Friday, August 2, 2013

Emirates deepens flower business rivalry with KQ


  Emirates Airline will intensify the fight for control of the Nairobi—Amsterdam flower business against Kenya Airways with the introduction of two cargo planes on the route. Photo/FILE
Emirates Airline will intensify the fight for control of the Nairobi—Amsterdam flower business against Kenya Airways with the introduction of two cargo planes on the route. Photo/FILE 
By WANGUI MAINA
In Summary
  • The two freighters—a plane that carries only cargo—will  double Emirates weekly cargo capacity to 400 tonnes and increase the number of carriers in the route to four.
  • The additional cargo planes are set to trigger a price war on the route that is dominated with transportation of horticulture produce given that about 70 per cent of Kenyan flowers get to the world market through the Amsterdam auctions.

Emirates Airline will intensify the fight for control of the Nairobi—Amsterdam flower business against Kenya Airways with the introduction of two cargo planes on the route.


The two freighters—a plane that carries only cargo—will  double Emirates weekly cargo capacity to 400 tonnes and increase the number of carriers in the route to four.


The additional cargo planes are set to trigger a price war on the route that is dominated with transportation of horticulture produce given that about 70 per cent of Kenyan flowers get to the world market through the Amsterdam auctions.

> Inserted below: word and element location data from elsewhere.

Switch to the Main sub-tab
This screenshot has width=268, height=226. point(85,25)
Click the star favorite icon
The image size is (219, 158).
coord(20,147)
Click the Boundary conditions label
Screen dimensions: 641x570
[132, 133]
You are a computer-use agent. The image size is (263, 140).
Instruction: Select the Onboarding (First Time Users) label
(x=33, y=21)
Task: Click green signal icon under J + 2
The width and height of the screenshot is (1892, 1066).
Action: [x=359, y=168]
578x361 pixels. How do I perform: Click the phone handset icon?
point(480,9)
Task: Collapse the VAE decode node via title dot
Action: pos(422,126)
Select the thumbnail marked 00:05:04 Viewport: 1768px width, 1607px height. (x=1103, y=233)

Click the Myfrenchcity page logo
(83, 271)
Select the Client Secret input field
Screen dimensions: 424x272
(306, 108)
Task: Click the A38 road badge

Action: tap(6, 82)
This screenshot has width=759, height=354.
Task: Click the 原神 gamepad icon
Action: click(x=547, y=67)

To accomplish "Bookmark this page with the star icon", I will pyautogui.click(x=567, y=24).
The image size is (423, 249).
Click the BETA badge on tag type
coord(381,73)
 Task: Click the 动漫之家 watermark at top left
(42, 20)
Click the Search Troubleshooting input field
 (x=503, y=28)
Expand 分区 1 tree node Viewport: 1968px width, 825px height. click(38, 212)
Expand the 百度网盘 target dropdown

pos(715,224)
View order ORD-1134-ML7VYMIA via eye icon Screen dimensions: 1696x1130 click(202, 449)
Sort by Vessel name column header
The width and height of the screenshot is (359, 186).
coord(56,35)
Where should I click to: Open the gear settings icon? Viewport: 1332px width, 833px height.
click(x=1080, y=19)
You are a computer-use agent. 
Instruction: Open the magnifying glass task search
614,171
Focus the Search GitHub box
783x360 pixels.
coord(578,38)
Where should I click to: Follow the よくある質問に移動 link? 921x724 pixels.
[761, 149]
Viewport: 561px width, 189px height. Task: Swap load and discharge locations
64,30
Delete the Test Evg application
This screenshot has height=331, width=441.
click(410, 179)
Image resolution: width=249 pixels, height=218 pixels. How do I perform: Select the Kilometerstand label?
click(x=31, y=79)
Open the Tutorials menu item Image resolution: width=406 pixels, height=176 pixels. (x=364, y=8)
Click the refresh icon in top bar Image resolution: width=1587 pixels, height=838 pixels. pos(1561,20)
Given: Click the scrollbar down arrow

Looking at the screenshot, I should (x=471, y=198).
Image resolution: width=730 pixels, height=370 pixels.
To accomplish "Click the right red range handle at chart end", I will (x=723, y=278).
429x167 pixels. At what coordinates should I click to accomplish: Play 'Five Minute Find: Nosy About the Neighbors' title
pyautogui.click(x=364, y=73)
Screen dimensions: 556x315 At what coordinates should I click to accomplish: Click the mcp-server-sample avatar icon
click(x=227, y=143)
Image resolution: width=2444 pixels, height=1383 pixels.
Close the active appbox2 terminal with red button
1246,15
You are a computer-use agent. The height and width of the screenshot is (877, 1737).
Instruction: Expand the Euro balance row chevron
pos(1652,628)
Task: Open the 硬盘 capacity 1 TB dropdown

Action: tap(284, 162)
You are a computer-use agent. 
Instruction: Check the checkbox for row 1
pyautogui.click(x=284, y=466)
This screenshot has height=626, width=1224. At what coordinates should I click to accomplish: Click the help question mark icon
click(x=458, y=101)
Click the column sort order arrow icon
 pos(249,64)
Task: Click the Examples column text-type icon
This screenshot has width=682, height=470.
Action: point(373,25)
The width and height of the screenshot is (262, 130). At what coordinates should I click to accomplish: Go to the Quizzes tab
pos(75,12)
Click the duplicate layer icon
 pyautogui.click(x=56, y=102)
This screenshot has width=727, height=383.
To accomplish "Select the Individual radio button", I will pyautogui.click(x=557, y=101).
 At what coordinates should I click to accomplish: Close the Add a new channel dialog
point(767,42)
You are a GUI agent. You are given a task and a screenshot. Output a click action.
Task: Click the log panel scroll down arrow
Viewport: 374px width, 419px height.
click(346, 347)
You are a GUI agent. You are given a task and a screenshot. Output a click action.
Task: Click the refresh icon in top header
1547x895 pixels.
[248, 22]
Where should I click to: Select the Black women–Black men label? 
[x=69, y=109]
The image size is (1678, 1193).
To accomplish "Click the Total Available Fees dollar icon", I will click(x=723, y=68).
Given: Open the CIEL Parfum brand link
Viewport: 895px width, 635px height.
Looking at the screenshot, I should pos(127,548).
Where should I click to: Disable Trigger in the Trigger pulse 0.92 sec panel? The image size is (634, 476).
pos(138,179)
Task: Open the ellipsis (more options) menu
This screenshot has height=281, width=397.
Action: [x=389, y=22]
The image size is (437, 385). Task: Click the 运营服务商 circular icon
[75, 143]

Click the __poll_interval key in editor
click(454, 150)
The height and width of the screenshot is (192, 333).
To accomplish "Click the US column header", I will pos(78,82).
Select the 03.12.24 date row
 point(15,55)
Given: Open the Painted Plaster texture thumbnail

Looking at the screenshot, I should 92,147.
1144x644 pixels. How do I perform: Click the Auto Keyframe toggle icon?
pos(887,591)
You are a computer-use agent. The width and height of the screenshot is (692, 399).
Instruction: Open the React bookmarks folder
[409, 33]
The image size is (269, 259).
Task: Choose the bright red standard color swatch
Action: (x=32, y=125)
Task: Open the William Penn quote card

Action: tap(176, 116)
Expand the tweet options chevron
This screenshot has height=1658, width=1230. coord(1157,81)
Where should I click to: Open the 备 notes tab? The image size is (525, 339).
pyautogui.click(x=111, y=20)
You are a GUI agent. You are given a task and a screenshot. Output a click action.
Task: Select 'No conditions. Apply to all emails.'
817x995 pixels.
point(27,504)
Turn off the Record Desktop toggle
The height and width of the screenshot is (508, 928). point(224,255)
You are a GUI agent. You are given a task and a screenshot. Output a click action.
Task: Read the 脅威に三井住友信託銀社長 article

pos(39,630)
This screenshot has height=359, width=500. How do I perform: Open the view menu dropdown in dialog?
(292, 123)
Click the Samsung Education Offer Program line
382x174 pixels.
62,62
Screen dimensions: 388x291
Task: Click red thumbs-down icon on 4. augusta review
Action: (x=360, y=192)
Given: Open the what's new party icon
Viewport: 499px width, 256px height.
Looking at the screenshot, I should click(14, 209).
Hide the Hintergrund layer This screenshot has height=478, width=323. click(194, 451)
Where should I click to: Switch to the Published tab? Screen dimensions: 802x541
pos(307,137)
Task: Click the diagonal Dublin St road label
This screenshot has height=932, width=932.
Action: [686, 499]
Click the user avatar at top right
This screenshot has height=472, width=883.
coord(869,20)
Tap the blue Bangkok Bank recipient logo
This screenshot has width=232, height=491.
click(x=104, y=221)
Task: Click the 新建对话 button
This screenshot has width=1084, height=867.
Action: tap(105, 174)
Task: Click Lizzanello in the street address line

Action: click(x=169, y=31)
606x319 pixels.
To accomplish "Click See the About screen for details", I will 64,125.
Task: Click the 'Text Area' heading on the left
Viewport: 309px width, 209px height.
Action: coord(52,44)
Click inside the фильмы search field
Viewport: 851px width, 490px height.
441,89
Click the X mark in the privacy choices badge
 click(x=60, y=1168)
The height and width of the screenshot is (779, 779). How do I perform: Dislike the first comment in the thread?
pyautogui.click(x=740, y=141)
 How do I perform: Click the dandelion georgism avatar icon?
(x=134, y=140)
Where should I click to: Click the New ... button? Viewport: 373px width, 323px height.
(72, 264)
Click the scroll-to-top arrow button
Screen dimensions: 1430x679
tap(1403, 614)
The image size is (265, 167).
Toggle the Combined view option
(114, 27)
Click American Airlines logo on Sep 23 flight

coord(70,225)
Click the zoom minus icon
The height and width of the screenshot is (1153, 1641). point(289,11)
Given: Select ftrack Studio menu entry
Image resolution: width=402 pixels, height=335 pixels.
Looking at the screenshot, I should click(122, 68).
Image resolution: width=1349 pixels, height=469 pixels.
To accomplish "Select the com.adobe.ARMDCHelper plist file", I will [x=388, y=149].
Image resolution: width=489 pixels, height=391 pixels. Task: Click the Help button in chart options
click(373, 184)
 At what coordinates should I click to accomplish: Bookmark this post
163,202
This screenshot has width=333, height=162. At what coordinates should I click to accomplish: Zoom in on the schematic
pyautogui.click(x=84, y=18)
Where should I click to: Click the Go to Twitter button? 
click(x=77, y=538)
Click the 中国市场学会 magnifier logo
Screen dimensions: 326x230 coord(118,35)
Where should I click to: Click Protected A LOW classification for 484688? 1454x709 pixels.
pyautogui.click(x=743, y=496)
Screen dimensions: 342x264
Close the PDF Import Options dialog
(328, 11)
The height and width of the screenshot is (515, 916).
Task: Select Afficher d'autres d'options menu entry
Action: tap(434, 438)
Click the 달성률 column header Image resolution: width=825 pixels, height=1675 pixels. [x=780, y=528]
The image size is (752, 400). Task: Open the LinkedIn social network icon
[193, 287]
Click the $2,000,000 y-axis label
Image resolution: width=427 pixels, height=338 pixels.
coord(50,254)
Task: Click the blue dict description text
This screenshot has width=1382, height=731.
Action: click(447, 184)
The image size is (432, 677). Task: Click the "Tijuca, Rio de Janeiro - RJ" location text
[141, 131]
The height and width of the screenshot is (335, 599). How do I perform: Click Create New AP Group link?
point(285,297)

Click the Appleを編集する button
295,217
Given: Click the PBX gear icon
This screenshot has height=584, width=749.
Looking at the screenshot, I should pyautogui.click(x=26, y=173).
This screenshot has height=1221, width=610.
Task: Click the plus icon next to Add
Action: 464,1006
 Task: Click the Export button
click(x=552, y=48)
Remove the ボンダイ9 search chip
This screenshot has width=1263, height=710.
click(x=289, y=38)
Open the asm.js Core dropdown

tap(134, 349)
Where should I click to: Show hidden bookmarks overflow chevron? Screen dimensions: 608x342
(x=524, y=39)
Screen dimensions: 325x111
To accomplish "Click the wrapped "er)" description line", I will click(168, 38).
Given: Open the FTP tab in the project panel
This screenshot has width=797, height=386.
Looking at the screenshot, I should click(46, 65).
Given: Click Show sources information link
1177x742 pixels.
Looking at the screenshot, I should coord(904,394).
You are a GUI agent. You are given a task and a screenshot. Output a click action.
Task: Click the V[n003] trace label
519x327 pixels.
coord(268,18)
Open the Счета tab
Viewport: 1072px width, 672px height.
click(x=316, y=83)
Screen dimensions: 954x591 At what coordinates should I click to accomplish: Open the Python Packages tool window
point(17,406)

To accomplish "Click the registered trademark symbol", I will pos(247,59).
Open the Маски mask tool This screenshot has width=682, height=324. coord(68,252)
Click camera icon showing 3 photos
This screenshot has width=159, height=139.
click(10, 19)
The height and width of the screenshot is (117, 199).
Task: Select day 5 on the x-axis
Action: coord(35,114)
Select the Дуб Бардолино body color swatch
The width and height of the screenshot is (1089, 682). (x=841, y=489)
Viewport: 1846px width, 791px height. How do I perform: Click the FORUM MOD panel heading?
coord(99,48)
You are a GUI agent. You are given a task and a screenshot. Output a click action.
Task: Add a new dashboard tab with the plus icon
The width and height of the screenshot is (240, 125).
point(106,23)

Kenya Airways has been carrying flowers beneath passenger planes and since last year dedicated a freighter on Nairobi—Amsterdam, which along with the Nairobi-London route accounted for 21.6 per cent of KQ’s Sh98.9 billion sales in the year to March.


We are looking to add two more frequencies to Amsterdam out of Nairobi. We have the rights just finalising,” said Emirates regional vice-president for East Africa, Khalid Bel Jaflah, in an interview with the Business Daily.


Kenya is the biggest cargo market for Emirates in the region and the rising activity of the Middle East carrier will pile pressure on KQ, which has issued alert on price under cutting on the route.


“Perishable traffic remains the mainstay product but was subjected to price dumping over the summer period due to capacity increase by competition,” said KQ’s chief executive Titus Naikuni in the airlines recently released financial report.


In the financial year ending March 2013, KQ saw its cargo tonnage increase by 11.8 per cent to 69,871 with revenues growing by 10.2 per cent to Sh9.7 billion. The national carrier introduced the Safari freighter, a partnership with KLM and Martinair cargo, on the Amsterdam route.


Kenya exported 367, 885 tonnes of horticulture produce in 2012 up from 363, 799 in 2011, but the produce worth dropped  from Sh83.3 billion to Sh81.1 billion last year. 


KQ cargo business declined four per cent in the quarter to June, but Mr Naikuni expects the new freighters it is introducing in the market to help reverse the drop.


Kenya Airways will on Thursday receive its first cargo plane to tap into the growing trade volumes in Africa and strengthen its freight business.


The airline is converting four passenger Boeing planes into freighters and received the first revamped cargo carrier in April.


The planes are expected to help the airline capitalise on cargo business on some of the regional routes where it operates the much smaller Embraer jets which have less cargo capacity.